A spiritual director I once had used to talk about “practicing the absence” as a photo negative to Brother Lawrence’s “practicing the presence”: strangely, it involves doing many of the same things. It was not a spirituality, nor a practice, that attracted me much. I did not have to practice a presence that was with me whether I wanted it or not, and doing tasks mindfully seemed to me to be extra makework for the ADHD brain. I preferred the kataphatic movement — the affirmation of images, the celebration of festal pleasures, the shame-less pursuit of fruition — to the apophatic. This also is Thou. My soul was not built to have lovers, and John of the Cross’s metaphor of going to one’s lover in the dark of loss was doubly alien to my sensibility.

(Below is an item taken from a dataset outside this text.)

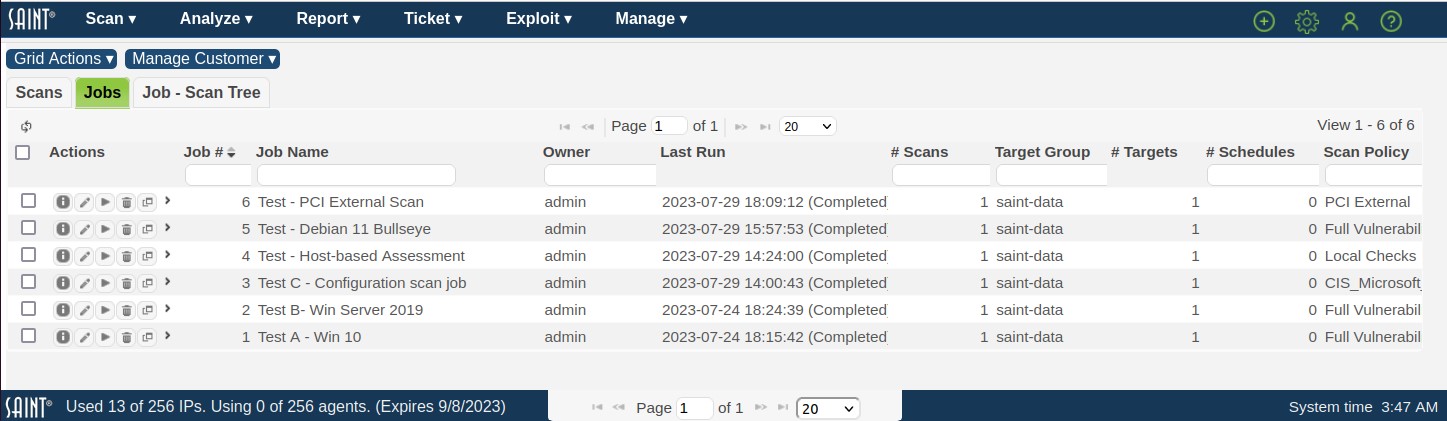Click the user profile icon
Viewport: 1447px width, 421px height.
coord(1350,21)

But I think I’m in a place where I need an apophatic orientation. Neither is this Thou. Let the images crack apart like dropped tiles; let my need to care burn its last slip on a makeshift wilderness altar; let the treadle of sacred time turn on joys I don’t feel as I give it its minimal push; let it go, let it all go, fashion myself no facile hopes and cling to no impoverished pictures.

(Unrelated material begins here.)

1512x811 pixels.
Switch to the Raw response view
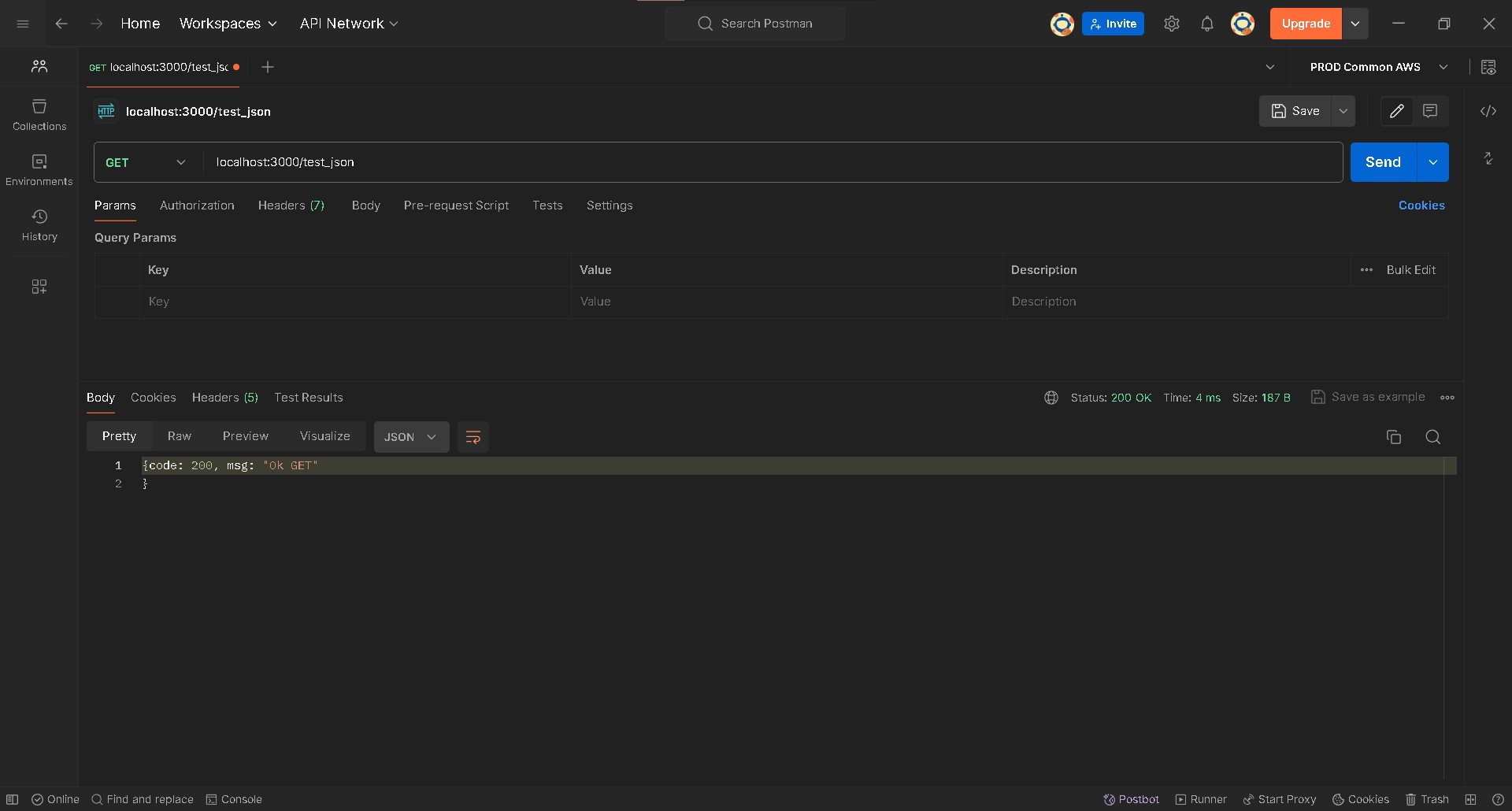pyautogui.click(x=179, y=436)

I once thought this kind of thing was as self-indulgent and over-dramatic as the lovers of the Affirmative Way were accused of being; but it is not. It’s just the offering that presents itself to be made. Best to do it by choice. Ma foi est mort; vive ma foi.

I’m sure there are some fellow pilgrims on the Via Negativa just now. I’m sure I’ll probably find them. That’s usually how these things work. Bless you, and let’s walk on.